Records for this exercise: Begin

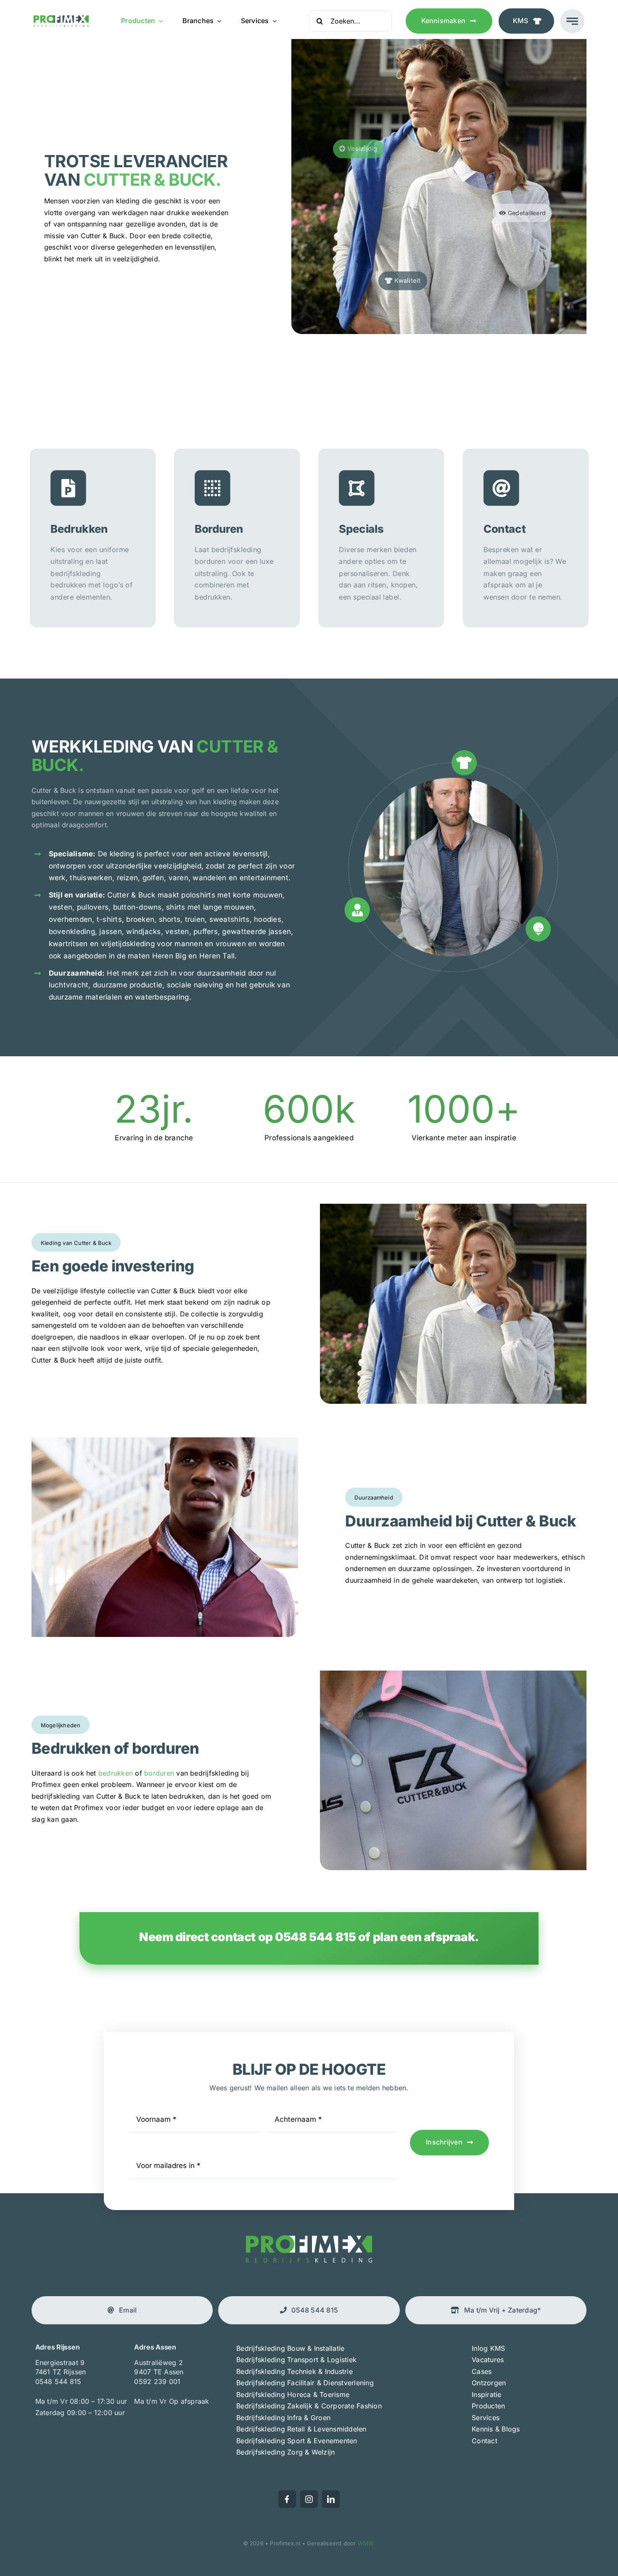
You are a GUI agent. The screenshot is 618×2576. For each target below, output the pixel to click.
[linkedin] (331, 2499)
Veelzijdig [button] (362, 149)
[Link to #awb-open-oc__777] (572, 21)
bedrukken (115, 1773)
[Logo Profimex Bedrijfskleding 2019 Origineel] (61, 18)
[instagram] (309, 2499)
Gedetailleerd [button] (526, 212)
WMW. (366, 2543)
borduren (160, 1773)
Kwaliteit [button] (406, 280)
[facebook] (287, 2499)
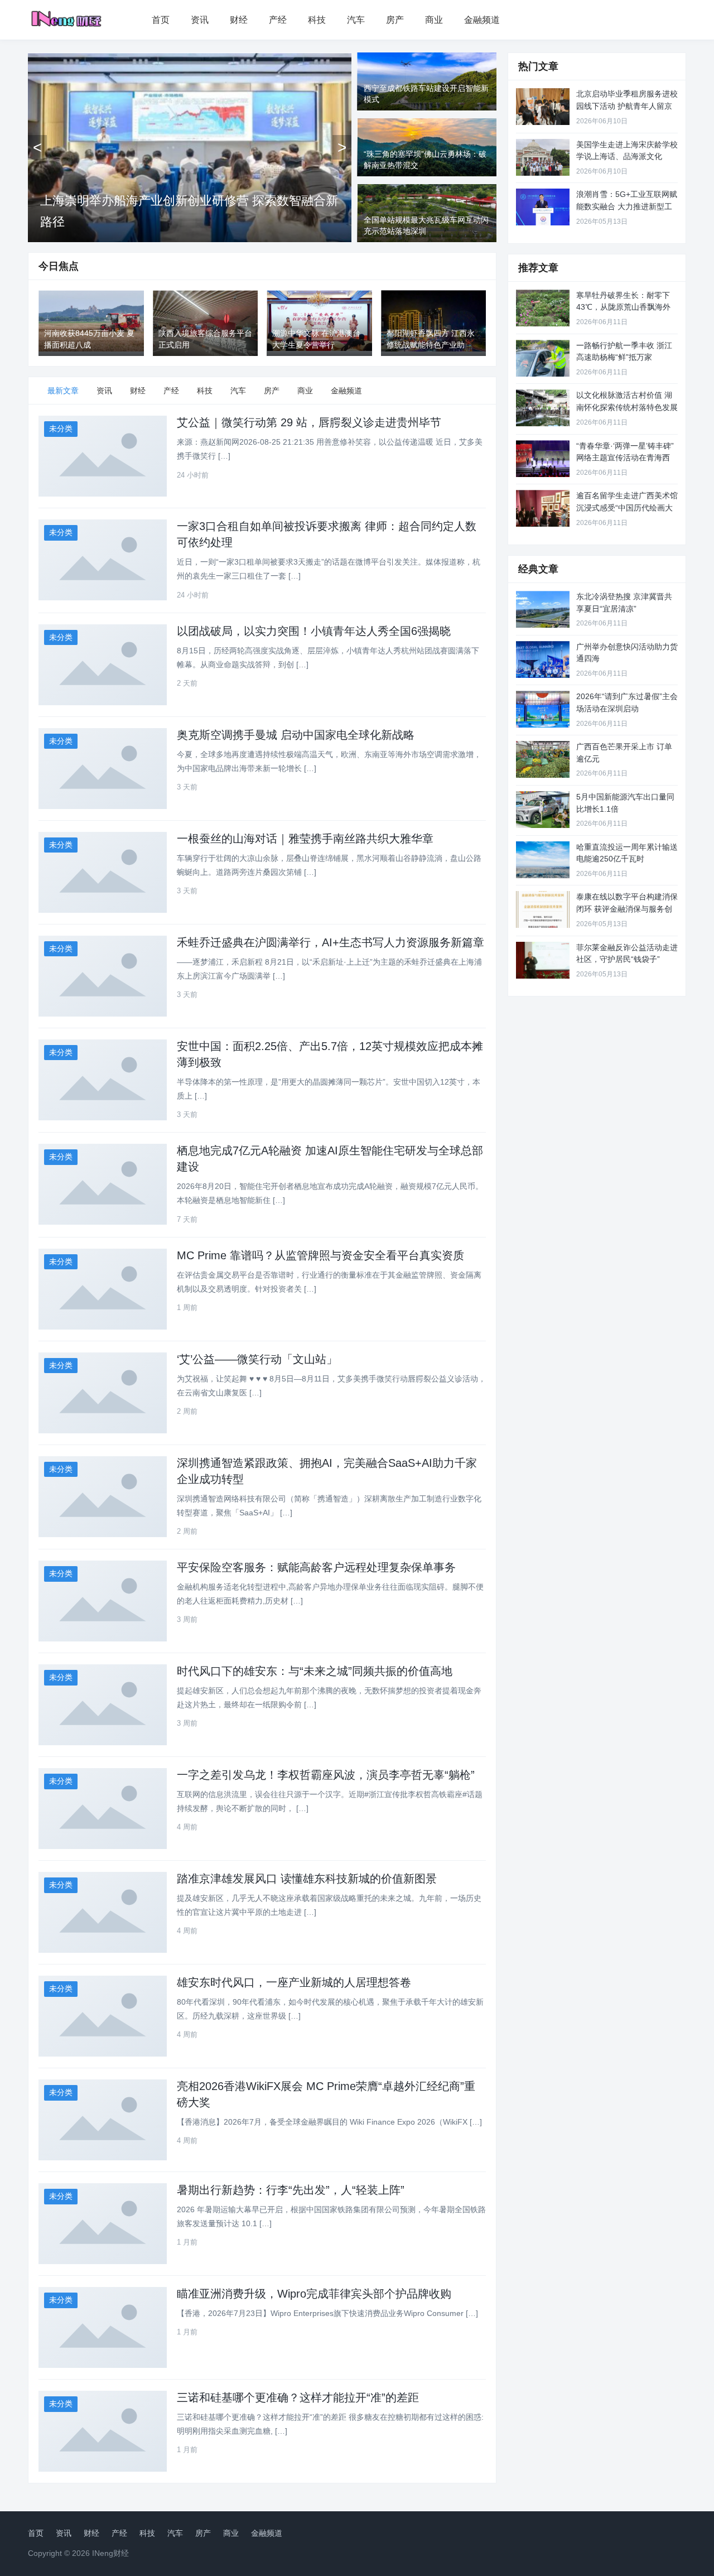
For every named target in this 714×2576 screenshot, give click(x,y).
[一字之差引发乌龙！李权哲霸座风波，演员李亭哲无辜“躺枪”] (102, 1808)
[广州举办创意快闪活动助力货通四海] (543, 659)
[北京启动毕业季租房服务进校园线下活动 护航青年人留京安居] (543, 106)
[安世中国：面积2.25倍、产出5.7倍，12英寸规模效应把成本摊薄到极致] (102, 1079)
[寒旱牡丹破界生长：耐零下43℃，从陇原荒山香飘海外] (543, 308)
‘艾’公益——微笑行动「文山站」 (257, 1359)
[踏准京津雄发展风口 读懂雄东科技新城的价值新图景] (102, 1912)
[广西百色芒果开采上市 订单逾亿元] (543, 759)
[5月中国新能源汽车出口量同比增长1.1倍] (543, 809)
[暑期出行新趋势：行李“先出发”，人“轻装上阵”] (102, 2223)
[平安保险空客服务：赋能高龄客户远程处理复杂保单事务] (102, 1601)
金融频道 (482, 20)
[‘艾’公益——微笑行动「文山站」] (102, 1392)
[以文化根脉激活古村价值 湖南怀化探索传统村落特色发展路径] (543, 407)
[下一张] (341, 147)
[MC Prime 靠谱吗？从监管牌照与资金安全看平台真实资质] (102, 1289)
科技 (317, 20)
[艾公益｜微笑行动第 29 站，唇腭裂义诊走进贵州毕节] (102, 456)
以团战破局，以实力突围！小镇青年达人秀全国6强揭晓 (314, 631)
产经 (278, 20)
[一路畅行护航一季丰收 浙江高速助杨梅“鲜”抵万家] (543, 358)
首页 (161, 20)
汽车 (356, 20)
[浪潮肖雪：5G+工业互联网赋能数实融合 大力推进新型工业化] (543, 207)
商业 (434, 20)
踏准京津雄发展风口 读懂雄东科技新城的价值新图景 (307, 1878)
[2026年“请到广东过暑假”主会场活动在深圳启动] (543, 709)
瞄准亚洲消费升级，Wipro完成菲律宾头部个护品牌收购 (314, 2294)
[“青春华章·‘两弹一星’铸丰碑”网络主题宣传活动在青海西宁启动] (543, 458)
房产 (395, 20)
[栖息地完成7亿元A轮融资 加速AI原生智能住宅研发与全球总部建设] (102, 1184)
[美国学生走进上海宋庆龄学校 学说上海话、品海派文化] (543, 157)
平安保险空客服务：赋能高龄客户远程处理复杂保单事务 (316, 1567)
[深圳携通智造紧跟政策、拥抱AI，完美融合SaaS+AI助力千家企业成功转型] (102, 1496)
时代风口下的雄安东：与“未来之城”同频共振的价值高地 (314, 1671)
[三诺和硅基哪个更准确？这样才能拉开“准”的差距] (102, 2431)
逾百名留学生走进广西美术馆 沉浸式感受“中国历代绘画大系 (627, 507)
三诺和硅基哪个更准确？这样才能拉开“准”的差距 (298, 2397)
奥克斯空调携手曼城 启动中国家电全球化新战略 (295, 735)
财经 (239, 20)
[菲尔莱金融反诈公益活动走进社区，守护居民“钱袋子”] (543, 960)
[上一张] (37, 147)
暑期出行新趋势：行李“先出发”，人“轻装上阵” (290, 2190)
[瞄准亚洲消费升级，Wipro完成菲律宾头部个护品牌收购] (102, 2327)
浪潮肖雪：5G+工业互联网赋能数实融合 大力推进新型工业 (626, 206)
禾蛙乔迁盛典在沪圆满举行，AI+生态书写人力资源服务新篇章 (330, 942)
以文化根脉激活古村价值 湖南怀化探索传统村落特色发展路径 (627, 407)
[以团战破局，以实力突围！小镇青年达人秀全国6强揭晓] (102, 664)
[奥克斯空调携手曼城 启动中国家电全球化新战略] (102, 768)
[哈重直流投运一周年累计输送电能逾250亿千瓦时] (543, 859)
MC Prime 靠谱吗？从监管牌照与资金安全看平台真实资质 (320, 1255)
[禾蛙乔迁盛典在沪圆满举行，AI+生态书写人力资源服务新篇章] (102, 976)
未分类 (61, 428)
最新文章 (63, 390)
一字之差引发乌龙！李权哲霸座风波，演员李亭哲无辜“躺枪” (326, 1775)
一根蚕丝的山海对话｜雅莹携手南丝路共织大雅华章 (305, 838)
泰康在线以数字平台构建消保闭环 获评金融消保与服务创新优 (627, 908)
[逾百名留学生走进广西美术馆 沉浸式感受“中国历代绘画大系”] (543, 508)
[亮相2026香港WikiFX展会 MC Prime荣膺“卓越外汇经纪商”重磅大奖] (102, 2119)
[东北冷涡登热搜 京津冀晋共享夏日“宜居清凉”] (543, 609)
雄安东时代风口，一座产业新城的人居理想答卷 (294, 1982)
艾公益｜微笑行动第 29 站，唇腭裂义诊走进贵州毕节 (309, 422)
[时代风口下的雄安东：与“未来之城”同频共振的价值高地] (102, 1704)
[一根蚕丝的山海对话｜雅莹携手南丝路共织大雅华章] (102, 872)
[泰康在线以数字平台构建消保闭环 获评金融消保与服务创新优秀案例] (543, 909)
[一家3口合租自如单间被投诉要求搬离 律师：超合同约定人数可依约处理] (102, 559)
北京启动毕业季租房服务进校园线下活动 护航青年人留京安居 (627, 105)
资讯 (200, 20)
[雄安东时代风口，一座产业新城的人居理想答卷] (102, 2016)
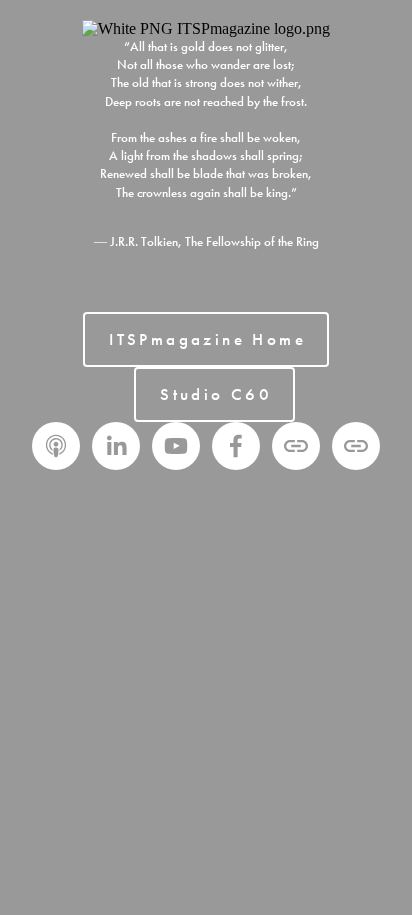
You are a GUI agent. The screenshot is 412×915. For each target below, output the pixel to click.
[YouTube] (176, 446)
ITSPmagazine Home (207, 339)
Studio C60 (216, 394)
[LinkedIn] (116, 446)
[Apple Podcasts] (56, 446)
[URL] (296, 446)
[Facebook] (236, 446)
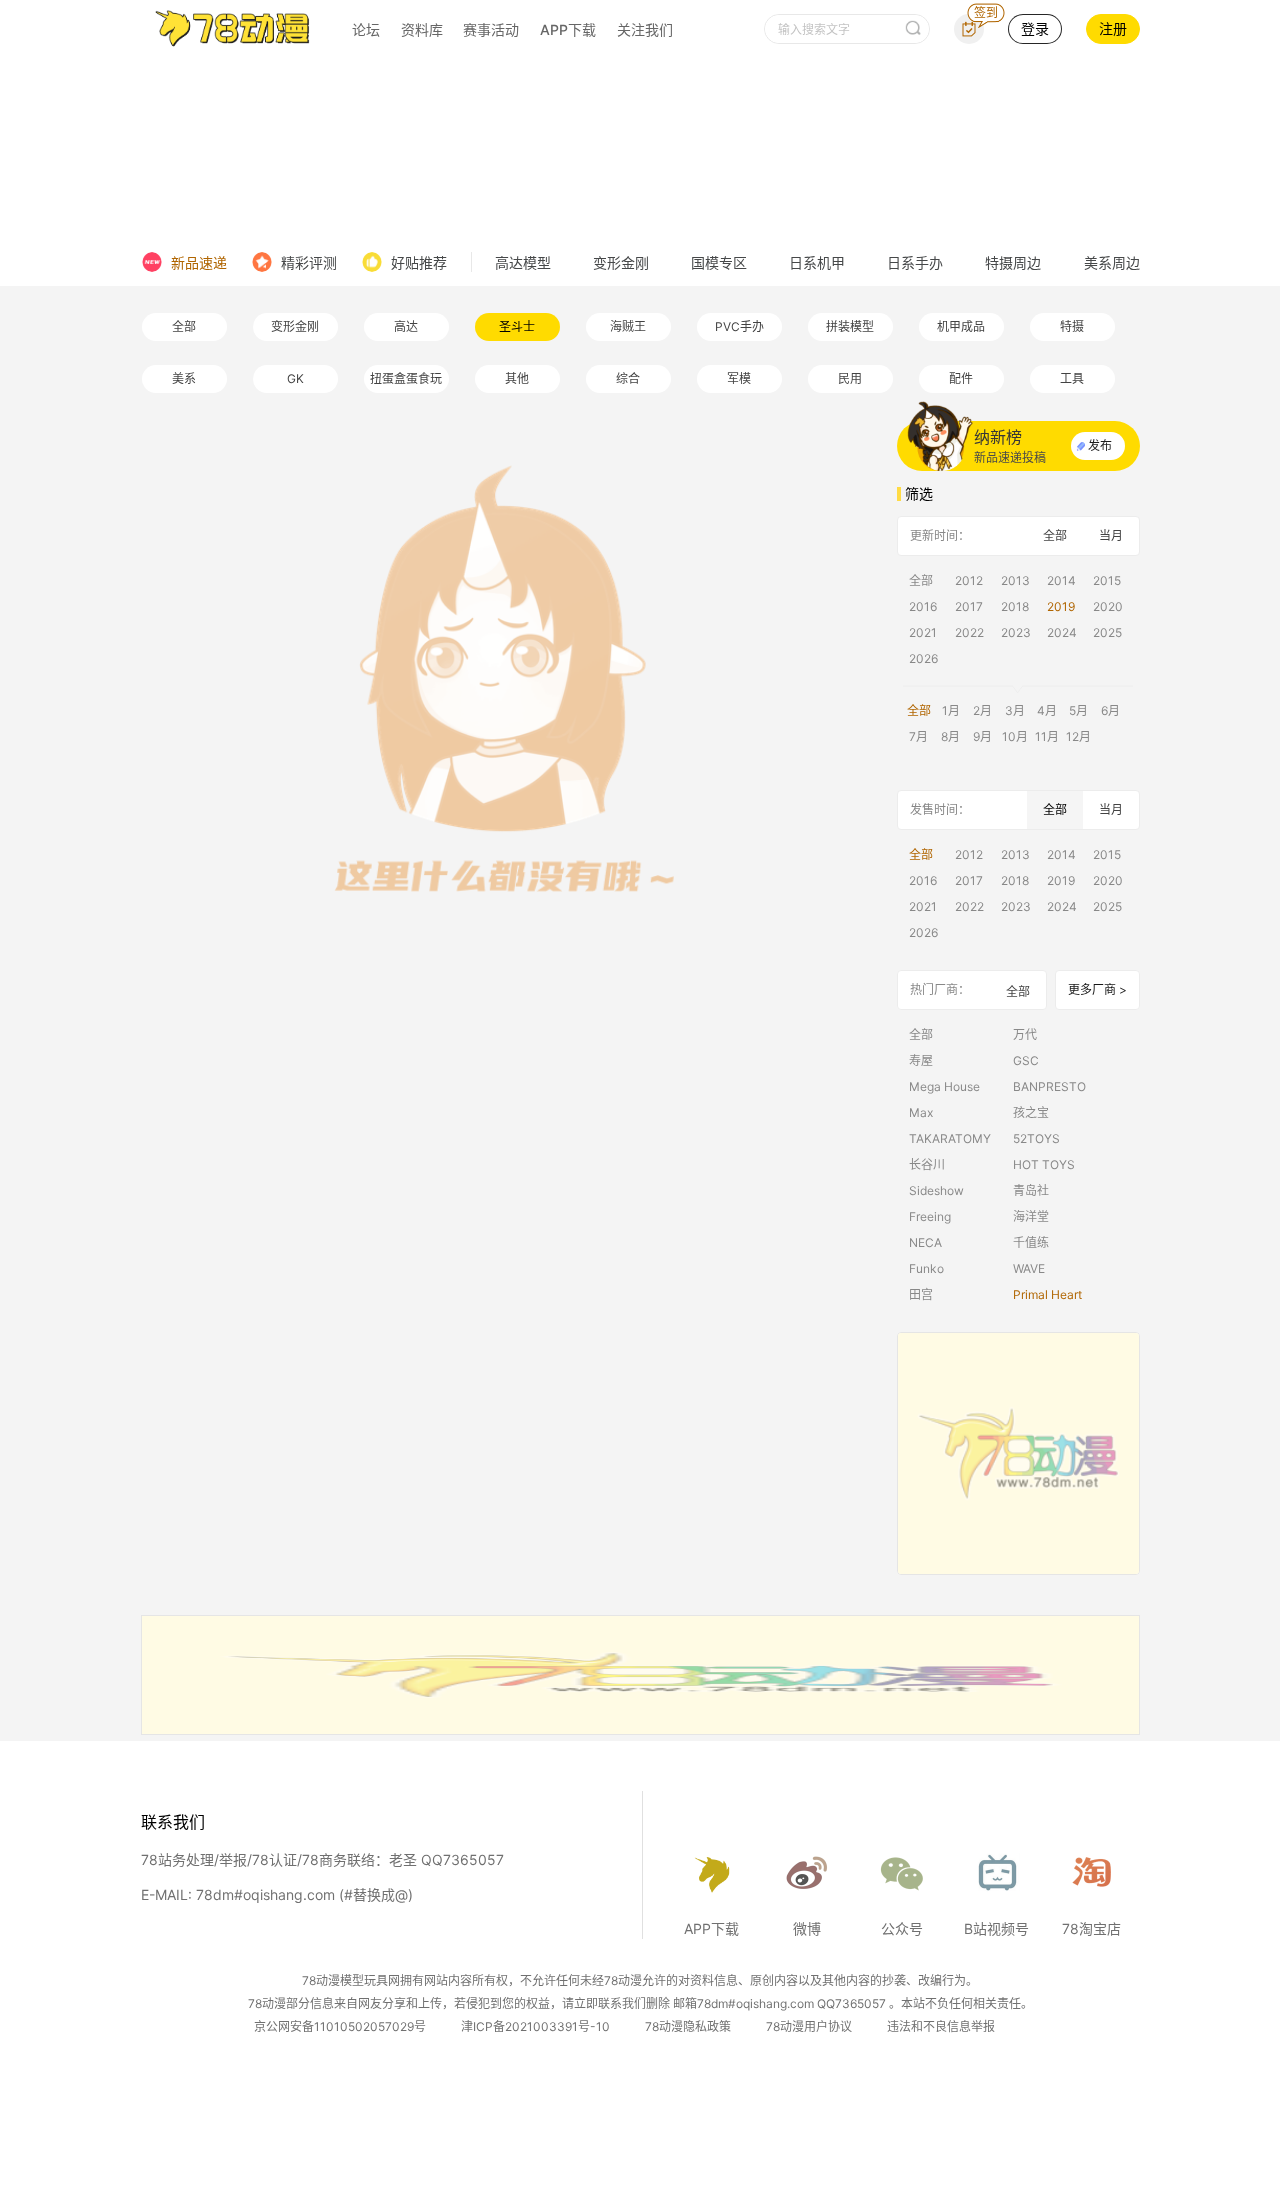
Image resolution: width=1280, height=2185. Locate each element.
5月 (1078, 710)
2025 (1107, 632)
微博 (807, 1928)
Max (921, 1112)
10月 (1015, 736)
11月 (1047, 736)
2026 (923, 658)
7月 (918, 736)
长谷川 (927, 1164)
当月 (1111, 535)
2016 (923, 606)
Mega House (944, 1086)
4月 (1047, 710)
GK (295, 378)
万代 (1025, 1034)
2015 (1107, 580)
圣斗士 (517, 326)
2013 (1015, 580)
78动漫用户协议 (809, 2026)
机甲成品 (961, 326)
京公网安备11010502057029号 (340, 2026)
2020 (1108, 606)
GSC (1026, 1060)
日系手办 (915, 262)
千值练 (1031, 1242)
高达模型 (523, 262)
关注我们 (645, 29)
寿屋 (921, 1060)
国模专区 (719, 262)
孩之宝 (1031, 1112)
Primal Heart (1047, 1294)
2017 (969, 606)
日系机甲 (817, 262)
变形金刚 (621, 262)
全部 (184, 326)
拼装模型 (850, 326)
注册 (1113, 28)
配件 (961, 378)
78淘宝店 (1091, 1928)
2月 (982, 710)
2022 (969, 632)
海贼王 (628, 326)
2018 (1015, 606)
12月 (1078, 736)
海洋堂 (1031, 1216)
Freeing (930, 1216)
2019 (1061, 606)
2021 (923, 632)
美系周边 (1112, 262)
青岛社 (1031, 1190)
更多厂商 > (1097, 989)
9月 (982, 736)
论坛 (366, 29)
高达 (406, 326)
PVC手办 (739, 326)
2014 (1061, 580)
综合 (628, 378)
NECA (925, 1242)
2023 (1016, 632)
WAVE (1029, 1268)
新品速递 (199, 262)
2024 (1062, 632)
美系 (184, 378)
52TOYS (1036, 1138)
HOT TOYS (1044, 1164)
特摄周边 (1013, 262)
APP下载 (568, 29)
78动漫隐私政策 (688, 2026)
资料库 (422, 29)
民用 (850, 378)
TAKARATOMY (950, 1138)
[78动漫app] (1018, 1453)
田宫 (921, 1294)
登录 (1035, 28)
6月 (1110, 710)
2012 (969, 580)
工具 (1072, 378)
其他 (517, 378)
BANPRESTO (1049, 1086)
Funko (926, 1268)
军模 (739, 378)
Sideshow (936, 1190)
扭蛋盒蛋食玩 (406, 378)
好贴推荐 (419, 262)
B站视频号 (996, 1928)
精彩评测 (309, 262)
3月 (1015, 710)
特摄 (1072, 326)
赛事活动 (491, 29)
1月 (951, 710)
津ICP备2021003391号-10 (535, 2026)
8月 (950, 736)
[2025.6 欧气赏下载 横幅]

Records for this exercise: End

Your assignment: Output exactly the lines from the first line of the records through the line containing "[寒旱牡丹破界生长：耐零下43℃，从陇原荒山香飘海外] (543, 308)". Leave out every picture.

Output:
You are a GUI agent. The screenshot is 618×2576. For each target below, output the pixel to click.
[linkedin] (331, 2499)
Veelzijdig [button] (362, 149)
[Link to #awb-open-oc__777] (572, 21)
bedrukken (115, 1773)
[Logo Profimex Bedrijfskleding 2019 Origineel] (61, 18)
[instagram] (309, 2499)
Gedetailleerd [button] (526, 212)
WMW. (366, 2543)
borduren (160, 1773)
Kwaliteit [button] (406, 280)
[facebook] (287, 2499)
For every named target in this 714×2576 screenshot, give click(x,y).
[一字之差引发乌龙！李权哲霸座风波，演员李亭哲无辜“躺枪”] (102, 1808)
[广州举办创意快闪活动助力货通四海] (543, 659)
[北京启动毕业季租房服务进校园线下活动 护航青年人留京安居] (543, 106)
[安世中国：面积2.25倍、产出5.7倍，12英寸规模效应把成本摊薄到极致] (102, 1079)
[寒旱牡丹破界生长：耐零下43℃，从陇原荒山香飘海外] (543, 308)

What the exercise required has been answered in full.